We grow our capacity to occupy this body-mind, in this world. 

Spectrum of Embodiment

Embodiment can be viewed as a range of matter, from subtle to dense. On the most obvious, dense end of the spectrum, there’s your physicality – bones, muscles, sinew, organs, nervous system, digestive system, lungs, blood, etc. Flowing through your body are emotions and thoughts, and also various energies. More subtle yet is your personality, your very own spark of divine uniqueness. And on the farthest end of the spectrum is what Trillium teacher, Krishna Gauci, calls our Energetic Presence Identity (see Krishna’s beautiful new book The Tapestry of Being, that aspect of your self where you are radiance, vibration, energy. 

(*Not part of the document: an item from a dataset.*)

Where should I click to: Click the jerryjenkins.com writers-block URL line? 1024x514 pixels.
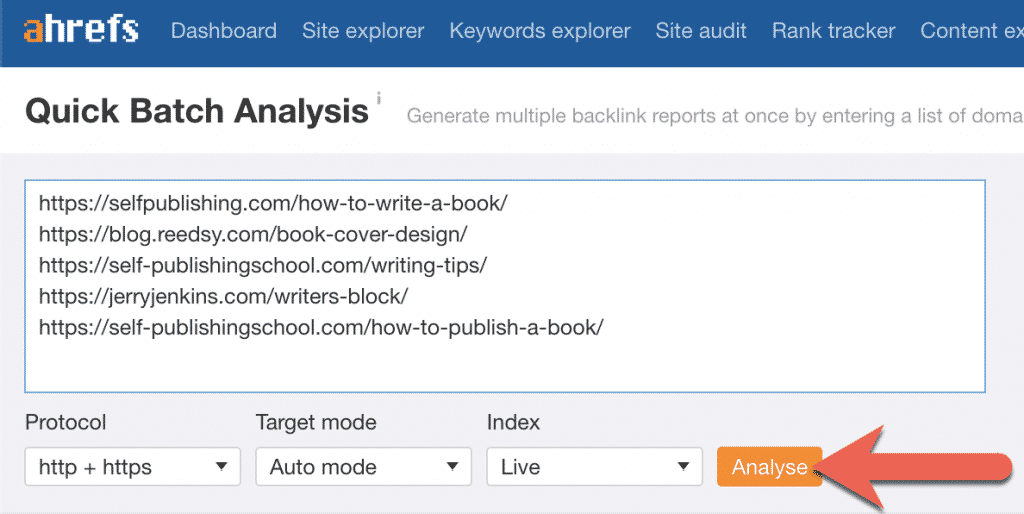[223, 297]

While our radiant, vibratory nature can be seen as a movement from the spacious emptiness of pure consciousness towards something perceptible, towards something materializing, it’s still possible, and even common, to bypass the challenges of denser material life by focusing here. Thus, in Trillium when we talk about embodiment, we mostly mean the denser aspects of self: body, emotions, thought patterns, temperament, traits and preferences, so as to avoid spiritual bypassing. Nonetheless, people experiencing and cultivating energies such kundalini can use them to deepen embodiment. 

There are many pathways into embodiment across this subtle-to-dense spectrum. Radical embrace, or greenlighting as we call it in Trillium, is fundamental to all of them – it’s really difficult to inhabit that which you deny or reject! And, if and when we feel moved to do so, we can engage specific modes of inquiry before, during, and after whole-being realization to help us know and occupy ourselves more and more fully. 

Resistance

Key to embodying the denser end of the spectrum of our being is working with our resistances. We must embrace with kindness all those parts of ourselves – body or personality – we’ve been conditioned to dislike, disallow, dismiss, hold at arm’s length, or exile. It’s really hard to occupy This when there are things about yourself you don’t want to be or are afraid to be (body parts, shape, size, age, illness; introversion, extroversion, selfish, angry, sad, smart, sensitive, loud, commanding). Encountering resistance – which is often composed of shame, fear, and/or grief – is an inevitable part of the process of reclaiming that which we’ve exiled.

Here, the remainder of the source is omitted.